We will need a function to load the pre-processed train and test datasets:

In [5]:
def load_notes_dataset_object(prefix = ''):
    
    patient_subject_id = np.load(prefix + 'subject_id.npy', allow_pickle=True).tolist()
    patients_notes_fetures = np.load(prefix + 'patients_notes_fetures.npy', allow_pickle=True)
    index_0 = np.load(prefix + 'index_0.npy', allow_pickle=True)
    index_1 = np.load(prefix + 'index_1.npy', allow_pickle=True)
    patients_notes_last_date = np.load(prefix + 'patients_notes_last_date.npy', allow_pickle=True)
    patient_mortality = np.load(prefix + 'patient_mortality.npy', allow_pickle=True)
    
    return patient_subject_id, patients_notes_fetures, index_0, index_1, patients_notes_last_date, patient_mortality

We now load the objects we for train and test dataset:

In [6]:
events_items = pickle.load( open( "events_item.p", "rb" ) )
events_values = pickle.load(open("events_value.p", "rb") )
patients = pickle.load(open('patients.p', 'rb'))
max_code = pickle.load(open('events_maxcode.p', 'rb')) + 1

assert len(events_items)==174288 and len(events_values)==174288 and len(events_values['subject_id'].unique()) == len(events_items['subject_id'].unique()) == len(patients) == 9822, "Wrong events dataframes?"
assert max_code==127, "EVENTS MAX CODE changed?"

In [7]:
orig_subject_id, orig_patients_notes_fetures, orig_index_0, orig_index_1, orig_patients_notes_last_date, orig_patient_mortality = load_notes_dataset_object(prefix = 'orig_')
orig_index = [orig_index_0, orig_index_1]
orig_patients_notes_fetures = torch.sparse_coo_tensor(orig_index, orig_patients_notes_fetures, (len(orig_subject_id),patients_max_visits,200), dtype = torch.float)
orig_patients_notes_last_date = torch.from_numpy(orig_patients_notes_last_date).long()
orig_patient_mortality = torch.from_numpy(orig_patient_mortality).float()
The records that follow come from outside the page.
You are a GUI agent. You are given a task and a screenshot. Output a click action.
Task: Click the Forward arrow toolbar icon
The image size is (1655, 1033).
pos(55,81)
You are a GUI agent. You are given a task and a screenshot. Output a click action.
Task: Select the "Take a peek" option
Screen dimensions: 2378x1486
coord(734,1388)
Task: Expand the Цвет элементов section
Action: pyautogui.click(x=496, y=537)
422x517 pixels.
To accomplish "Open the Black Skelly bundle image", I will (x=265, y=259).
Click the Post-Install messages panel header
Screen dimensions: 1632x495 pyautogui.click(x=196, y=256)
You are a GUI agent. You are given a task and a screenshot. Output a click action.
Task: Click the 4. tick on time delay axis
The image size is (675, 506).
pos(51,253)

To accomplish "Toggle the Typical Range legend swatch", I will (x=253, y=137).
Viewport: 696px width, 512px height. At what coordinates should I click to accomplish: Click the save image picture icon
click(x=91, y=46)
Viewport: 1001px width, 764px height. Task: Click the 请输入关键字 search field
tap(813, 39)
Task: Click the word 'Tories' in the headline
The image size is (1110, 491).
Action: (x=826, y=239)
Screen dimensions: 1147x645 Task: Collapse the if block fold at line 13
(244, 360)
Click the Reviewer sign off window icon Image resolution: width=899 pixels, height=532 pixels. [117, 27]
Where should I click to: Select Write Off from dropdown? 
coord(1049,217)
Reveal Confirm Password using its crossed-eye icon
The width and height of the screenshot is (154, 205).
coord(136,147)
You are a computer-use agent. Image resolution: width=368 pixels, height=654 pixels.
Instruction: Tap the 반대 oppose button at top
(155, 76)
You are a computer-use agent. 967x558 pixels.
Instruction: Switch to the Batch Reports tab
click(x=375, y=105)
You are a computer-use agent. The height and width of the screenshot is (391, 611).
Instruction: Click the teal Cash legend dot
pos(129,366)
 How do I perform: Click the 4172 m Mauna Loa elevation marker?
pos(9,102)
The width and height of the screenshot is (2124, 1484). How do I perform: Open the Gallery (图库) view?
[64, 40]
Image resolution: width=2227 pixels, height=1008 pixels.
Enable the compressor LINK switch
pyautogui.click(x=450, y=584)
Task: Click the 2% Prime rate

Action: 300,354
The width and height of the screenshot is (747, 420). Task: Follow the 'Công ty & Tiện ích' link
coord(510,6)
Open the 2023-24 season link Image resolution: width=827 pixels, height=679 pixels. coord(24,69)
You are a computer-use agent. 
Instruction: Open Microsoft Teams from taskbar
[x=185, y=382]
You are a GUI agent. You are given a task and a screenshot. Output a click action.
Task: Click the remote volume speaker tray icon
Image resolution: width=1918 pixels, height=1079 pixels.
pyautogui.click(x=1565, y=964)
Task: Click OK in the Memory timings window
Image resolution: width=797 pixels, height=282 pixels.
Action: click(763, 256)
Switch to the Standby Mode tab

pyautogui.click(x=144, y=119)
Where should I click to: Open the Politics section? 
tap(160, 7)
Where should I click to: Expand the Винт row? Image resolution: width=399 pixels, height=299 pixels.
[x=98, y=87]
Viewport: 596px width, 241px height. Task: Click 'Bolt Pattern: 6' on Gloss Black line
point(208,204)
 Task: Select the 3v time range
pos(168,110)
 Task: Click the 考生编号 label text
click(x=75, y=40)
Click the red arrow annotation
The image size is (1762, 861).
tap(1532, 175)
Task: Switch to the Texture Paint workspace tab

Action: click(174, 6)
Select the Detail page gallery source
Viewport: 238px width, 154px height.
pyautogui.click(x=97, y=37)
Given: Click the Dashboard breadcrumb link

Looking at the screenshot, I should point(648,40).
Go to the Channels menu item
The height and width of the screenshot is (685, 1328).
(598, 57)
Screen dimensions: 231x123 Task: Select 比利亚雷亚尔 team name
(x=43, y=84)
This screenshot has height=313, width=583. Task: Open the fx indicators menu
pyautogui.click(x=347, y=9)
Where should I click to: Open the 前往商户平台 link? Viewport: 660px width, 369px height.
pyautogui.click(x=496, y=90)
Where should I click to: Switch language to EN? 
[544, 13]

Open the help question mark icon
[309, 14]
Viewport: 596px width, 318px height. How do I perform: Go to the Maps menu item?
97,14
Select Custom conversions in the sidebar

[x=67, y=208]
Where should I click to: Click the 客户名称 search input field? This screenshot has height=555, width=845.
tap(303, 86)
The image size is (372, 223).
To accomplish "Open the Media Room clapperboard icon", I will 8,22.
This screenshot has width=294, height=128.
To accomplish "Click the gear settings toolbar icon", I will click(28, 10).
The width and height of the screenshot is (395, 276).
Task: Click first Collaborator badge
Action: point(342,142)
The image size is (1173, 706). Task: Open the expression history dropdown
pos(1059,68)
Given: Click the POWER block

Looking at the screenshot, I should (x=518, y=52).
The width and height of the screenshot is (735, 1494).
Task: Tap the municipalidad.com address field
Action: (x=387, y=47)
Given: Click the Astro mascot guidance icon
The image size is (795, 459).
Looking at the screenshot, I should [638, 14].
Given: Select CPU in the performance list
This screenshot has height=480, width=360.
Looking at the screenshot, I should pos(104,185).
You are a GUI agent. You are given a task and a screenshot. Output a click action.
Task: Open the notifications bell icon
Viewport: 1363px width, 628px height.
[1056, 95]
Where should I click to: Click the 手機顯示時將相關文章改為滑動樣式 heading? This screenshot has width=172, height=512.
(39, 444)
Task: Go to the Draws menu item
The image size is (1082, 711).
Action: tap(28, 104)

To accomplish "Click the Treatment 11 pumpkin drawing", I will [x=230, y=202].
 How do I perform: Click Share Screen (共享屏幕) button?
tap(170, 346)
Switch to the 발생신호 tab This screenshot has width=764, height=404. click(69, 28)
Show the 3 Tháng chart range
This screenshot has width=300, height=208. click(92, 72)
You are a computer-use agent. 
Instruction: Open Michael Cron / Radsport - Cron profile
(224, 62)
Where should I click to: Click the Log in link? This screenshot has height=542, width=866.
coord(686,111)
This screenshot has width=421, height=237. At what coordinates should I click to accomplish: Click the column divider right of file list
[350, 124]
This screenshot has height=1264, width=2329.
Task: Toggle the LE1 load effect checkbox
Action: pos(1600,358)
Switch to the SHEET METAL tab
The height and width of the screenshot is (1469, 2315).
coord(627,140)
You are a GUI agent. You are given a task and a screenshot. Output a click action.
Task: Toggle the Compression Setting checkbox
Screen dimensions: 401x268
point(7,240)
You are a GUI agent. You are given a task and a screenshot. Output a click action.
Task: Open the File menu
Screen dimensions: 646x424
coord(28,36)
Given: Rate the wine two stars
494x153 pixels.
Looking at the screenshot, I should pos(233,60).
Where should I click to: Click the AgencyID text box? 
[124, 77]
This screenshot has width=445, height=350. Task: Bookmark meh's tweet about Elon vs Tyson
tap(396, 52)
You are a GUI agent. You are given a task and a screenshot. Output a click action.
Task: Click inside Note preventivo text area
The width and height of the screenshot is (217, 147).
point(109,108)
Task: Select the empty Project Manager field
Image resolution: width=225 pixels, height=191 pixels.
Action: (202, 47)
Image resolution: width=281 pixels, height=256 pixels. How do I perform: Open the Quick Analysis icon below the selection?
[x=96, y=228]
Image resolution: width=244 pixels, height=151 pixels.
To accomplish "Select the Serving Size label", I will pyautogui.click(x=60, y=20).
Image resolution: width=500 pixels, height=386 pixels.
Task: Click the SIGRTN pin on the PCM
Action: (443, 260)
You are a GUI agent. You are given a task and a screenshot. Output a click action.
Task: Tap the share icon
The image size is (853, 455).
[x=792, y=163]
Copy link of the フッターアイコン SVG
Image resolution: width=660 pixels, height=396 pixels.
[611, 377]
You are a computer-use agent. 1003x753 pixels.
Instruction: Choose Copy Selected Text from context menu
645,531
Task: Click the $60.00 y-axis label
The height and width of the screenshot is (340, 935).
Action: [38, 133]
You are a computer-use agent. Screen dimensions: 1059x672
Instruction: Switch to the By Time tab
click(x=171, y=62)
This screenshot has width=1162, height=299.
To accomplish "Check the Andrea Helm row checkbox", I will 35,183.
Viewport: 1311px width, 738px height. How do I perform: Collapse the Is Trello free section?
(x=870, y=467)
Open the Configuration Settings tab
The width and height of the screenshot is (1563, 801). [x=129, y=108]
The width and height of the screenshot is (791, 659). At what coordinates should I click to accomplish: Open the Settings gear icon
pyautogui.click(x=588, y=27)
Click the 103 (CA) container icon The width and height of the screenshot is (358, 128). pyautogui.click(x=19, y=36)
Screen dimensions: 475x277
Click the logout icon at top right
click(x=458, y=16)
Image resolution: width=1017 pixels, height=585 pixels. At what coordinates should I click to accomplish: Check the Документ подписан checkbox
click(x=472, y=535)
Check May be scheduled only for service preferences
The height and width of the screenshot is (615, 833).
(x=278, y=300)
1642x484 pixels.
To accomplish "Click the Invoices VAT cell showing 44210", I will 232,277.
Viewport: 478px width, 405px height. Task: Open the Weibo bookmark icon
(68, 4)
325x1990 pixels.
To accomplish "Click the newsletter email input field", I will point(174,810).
Now we are going to create a custom notes dataset to then partition the data in batches:

In [13]:
from torch.utils.data import Dataset

class NotesEventsDataset(Dataset):
    
    def __init__(self, patient_id, patients_notes, last_date_idx, events_items, events_values, mortality):
        
        self.patient_id = patient_id
        len_events_patients = len(events_items['subject_id'].unique())
        self.x = patients_notes.to(device, non_blocking=True)
        self.mask = last_date_idx.to(device, non_blocking=True)
        self.y = mortality.to(device, non_blocking=True)
        self.items = events_items.groupby('subject_id').agg('codes').apply(list).values
        self.values = events_values.groupby('subject_id').agg('values').apply(list).values
        assert len(self.x) == len_events_patients, 'Notes patients and events patients counts do not match!'
        r = random.randrange(len(self.x))
        assert events_items['subject_id'].unique()[r] == self.patient_id[r], 'Notes and events patient id=' + str(r) + ' does not match'
    
    def __len__(self):

        return len(self.x)
    
    def __getitem__(self, index):
        
        events = np.zeros([len(self.items[index]), max_code])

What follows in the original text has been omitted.